| Aim of the task |
Beginning with the line that contains "Select the BOOTCAMP volume", reproduce every line through the end of the records below exactly, and leave the pictures out.

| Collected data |
- - -
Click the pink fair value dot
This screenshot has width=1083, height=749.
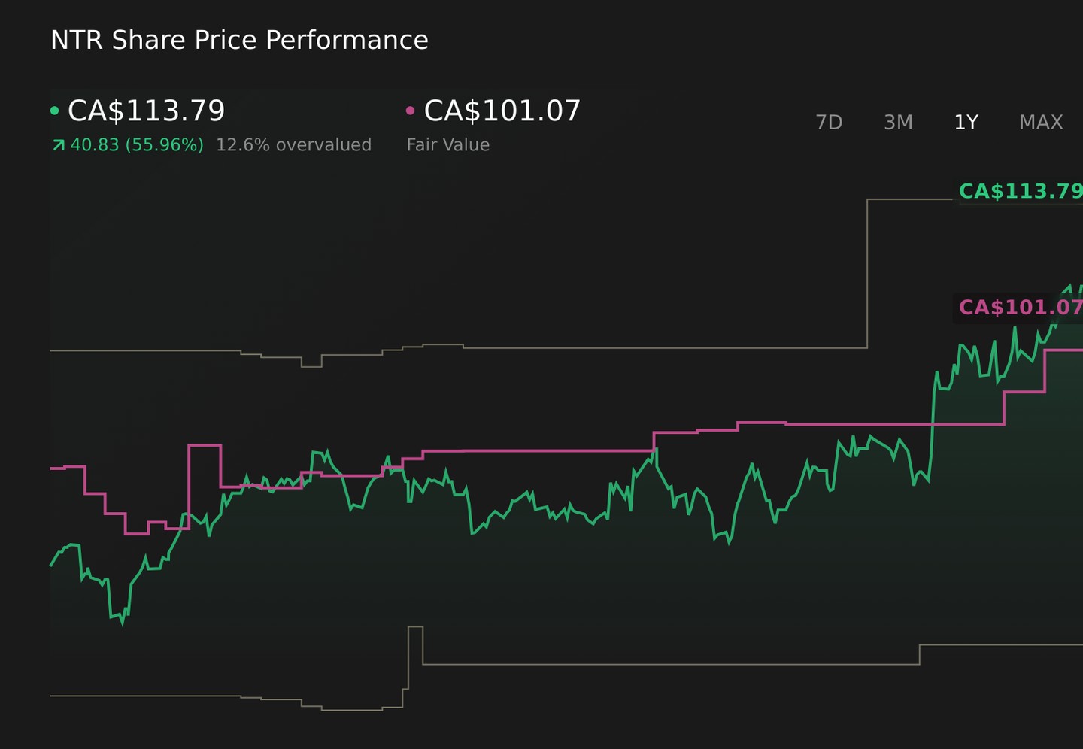click(410, 111)

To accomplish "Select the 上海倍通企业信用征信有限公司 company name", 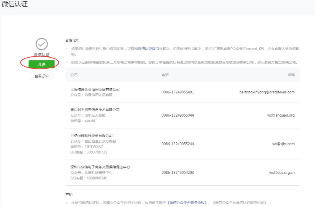I will (x=95, y=89).
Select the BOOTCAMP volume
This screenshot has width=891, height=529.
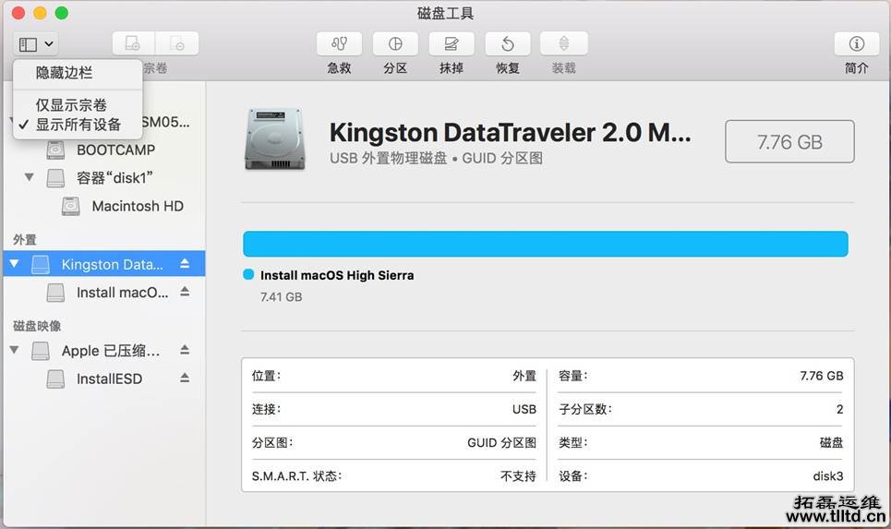point(115,150)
- - -
| Problem solution |
Select the BOOTCAMP volume
This screenshot has width=891, height=529.
point(115,150)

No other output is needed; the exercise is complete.